Advantages of Biobeads
Researchers at PolyBatics mainly engineer biobeads in Escherichia coli, the most prolific microbe. But various types of Bacillus and Lactococcus also make biobeads. The nutrients fed to the microbes determine the composition of the biobeads. “If we feed them glucose, we get polyhydroxybutyrate. If we feed them other substrates, they make different polymers,” says Thompson.
The production of conventional bioseparation resin beads is expensive, laborious, and environmentally unfriendly. Functional proteins are synthesized separately, then captured, washed, and purified. The protein is attached onto a resin bead in a separate process. Toxic solvents are required to make the resin bead and attach proteins to its surface. In contrast, PolyBatics’ method uses simple sugars, salts, and buffers to make completely functional beads.
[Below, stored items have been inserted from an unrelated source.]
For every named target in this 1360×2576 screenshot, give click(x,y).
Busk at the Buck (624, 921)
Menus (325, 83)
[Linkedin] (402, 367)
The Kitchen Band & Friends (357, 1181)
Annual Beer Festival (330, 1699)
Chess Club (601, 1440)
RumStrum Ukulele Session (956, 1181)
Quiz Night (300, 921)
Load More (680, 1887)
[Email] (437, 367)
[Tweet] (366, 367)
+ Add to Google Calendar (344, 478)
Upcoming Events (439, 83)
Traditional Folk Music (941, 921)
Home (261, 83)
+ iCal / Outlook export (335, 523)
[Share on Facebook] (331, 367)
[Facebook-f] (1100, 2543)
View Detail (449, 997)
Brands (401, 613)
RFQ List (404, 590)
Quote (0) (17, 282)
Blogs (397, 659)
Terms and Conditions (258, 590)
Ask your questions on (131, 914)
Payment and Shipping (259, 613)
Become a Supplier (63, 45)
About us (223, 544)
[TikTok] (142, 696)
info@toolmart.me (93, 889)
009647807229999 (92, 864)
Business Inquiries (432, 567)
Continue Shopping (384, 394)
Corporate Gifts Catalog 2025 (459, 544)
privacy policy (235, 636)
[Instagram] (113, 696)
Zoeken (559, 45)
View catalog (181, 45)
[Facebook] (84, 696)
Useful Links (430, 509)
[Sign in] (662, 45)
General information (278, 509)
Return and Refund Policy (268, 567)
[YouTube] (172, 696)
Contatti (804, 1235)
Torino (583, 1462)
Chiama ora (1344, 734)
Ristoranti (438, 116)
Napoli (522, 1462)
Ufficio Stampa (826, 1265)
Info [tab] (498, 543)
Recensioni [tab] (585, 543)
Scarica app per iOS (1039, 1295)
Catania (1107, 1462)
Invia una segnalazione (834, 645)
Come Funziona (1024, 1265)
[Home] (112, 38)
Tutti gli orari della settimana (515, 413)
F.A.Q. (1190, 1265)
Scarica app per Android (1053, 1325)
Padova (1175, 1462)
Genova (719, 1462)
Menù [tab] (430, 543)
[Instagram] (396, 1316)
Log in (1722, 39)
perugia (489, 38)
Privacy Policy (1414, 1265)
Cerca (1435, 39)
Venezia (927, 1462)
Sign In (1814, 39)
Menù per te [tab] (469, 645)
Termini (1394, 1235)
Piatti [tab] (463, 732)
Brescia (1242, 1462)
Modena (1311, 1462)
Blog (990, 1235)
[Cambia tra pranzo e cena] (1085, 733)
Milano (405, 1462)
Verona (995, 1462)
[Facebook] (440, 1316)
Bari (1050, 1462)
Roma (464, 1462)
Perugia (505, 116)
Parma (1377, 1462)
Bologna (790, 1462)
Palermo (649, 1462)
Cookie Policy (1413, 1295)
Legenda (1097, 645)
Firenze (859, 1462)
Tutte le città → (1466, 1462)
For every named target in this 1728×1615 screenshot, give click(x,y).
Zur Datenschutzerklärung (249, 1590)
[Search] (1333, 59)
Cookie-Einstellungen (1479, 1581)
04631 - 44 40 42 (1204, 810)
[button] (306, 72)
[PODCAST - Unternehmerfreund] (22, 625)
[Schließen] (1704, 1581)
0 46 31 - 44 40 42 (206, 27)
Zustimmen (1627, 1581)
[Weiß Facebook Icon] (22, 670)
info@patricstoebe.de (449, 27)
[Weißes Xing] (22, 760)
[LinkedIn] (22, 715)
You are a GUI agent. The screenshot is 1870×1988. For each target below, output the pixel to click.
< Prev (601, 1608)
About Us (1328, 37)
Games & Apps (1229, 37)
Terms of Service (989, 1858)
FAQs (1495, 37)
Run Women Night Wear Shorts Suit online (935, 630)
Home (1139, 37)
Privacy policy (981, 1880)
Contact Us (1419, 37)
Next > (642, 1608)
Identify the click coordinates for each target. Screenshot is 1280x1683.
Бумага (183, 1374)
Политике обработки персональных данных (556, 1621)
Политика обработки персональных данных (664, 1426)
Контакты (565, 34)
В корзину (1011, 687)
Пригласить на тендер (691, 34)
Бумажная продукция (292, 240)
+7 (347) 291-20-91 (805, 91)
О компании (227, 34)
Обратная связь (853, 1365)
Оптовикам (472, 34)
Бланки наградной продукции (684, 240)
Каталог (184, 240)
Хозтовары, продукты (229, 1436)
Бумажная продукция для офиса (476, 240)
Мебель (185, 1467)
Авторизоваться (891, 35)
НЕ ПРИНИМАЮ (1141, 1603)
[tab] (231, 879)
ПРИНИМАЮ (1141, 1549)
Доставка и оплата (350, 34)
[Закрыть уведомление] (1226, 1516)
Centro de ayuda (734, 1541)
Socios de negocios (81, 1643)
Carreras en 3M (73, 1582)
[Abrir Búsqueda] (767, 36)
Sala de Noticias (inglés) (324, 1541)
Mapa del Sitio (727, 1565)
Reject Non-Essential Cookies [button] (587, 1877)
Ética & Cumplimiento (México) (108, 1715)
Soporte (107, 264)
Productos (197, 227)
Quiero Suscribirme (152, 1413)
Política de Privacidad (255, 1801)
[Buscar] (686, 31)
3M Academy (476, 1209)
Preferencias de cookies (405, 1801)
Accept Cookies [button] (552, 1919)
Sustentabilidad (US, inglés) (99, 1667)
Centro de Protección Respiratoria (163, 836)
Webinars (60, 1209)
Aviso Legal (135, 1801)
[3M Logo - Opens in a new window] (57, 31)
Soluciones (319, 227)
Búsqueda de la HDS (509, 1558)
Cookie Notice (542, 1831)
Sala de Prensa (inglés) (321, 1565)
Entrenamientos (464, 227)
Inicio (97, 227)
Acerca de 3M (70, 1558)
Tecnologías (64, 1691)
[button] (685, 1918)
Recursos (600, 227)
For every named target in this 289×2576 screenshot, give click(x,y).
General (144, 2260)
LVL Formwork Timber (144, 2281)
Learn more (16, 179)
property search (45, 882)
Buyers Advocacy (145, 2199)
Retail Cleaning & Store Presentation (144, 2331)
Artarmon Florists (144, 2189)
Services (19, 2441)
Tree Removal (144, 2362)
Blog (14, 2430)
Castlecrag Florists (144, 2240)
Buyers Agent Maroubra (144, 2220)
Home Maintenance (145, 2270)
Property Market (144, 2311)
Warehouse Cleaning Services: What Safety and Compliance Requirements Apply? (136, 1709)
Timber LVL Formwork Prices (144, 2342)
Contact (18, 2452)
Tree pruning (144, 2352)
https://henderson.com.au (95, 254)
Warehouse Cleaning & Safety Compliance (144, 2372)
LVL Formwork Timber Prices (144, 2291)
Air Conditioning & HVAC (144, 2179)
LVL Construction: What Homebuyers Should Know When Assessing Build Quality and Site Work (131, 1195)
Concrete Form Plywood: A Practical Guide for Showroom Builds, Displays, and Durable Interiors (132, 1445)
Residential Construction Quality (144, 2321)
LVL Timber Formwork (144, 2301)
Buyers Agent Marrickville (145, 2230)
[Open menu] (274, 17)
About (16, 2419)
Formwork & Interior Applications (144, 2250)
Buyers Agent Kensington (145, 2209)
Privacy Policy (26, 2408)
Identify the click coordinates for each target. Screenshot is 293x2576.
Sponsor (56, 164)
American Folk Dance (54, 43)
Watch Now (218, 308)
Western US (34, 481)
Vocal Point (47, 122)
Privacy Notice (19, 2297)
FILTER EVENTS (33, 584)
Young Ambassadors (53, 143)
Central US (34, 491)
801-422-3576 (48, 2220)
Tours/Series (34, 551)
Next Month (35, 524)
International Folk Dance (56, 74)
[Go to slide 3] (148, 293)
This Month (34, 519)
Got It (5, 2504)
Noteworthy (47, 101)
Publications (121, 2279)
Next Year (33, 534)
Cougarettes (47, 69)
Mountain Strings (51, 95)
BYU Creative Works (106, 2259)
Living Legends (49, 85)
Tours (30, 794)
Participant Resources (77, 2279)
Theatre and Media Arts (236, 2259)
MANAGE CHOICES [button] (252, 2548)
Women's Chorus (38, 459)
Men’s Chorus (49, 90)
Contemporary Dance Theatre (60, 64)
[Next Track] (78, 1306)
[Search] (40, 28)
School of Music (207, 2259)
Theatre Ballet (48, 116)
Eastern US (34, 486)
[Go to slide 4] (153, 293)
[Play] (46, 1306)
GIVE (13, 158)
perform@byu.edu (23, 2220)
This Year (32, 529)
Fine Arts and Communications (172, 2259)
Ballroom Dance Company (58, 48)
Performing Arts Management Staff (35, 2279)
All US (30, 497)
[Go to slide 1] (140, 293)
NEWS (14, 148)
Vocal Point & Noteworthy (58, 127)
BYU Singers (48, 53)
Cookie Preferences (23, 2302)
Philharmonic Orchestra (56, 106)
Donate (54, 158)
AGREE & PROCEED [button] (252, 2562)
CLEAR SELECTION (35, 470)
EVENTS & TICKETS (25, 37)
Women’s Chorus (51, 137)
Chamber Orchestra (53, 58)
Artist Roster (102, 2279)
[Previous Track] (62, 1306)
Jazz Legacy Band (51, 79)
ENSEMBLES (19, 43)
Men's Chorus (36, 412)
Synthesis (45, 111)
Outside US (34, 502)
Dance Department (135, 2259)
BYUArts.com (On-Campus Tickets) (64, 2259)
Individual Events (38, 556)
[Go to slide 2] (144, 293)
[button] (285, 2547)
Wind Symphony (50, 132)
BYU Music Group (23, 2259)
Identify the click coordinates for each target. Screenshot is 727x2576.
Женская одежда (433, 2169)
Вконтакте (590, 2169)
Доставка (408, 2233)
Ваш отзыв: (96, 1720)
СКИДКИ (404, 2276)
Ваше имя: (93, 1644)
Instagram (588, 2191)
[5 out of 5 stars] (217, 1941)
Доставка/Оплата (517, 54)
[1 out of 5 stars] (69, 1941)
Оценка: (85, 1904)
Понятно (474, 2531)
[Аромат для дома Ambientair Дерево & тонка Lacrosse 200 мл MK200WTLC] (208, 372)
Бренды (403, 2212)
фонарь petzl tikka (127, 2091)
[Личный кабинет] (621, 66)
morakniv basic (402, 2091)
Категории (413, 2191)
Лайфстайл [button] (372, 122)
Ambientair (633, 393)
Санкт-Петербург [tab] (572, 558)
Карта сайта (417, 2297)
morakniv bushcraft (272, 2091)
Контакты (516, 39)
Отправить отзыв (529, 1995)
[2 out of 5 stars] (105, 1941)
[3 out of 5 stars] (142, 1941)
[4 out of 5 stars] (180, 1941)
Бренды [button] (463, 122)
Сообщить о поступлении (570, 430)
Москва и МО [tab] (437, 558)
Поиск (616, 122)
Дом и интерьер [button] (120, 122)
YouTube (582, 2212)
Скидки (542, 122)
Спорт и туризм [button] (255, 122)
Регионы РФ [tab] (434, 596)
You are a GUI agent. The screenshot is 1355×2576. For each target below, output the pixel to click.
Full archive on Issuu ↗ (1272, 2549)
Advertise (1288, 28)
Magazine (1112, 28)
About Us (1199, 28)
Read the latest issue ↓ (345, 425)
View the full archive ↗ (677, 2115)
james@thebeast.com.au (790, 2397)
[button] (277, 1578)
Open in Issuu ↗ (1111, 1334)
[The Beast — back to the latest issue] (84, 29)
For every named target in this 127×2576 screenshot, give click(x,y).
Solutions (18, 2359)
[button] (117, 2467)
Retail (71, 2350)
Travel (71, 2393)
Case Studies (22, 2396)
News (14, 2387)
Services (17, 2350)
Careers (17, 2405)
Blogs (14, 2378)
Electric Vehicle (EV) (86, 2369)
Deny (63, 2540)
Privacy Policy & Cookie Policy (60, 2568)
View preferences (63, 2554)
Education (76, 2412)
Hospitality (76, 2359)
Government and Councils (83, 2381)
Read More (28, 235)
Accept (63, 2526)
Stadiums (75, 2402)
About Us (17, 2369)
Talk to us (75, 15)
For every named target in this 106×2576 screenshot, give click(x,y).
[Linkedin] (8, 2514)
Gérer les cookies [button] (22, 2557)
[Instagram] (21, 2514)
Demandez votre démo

Moreover, the microbes used by PolyBatics create the bead and attached protein simultaneously in a cost-effective system, Thompson says. The lead product in the company’s pipeline, PolyBindZ, is a disposable replacement for agarose immobilized protein A. Standard methods for making protein A-based beads cost up to $15,000 per liter. PolyBatics makes PolyBindZ for a fraction of that cost.
Using protein A as a model, researchers at PolyBatics isolated only the binding region, called the Z domain. Then they cloned the Z domain into a vector to increase binding efficiency. This produces biobeads with an attached protein in a single step. “So the cost of production is less than for conventional resin beads,” says Thompson.
A further advantage of the microbe-based manufacturing system is that multiple proteins can be attached to a biobead. The insertion of hybrid genes programs bacteria to attach multiple components to the biobead. This results in novel combinations of products with broad applications, explains Thompson. For example, beads with both Gold Binding Protein and antibodies could be used in immunochromatography tests. “It’s a very robust platform. All we have to do is change the gene for the functional domain, be it an enzyme or different ligand,” he notes.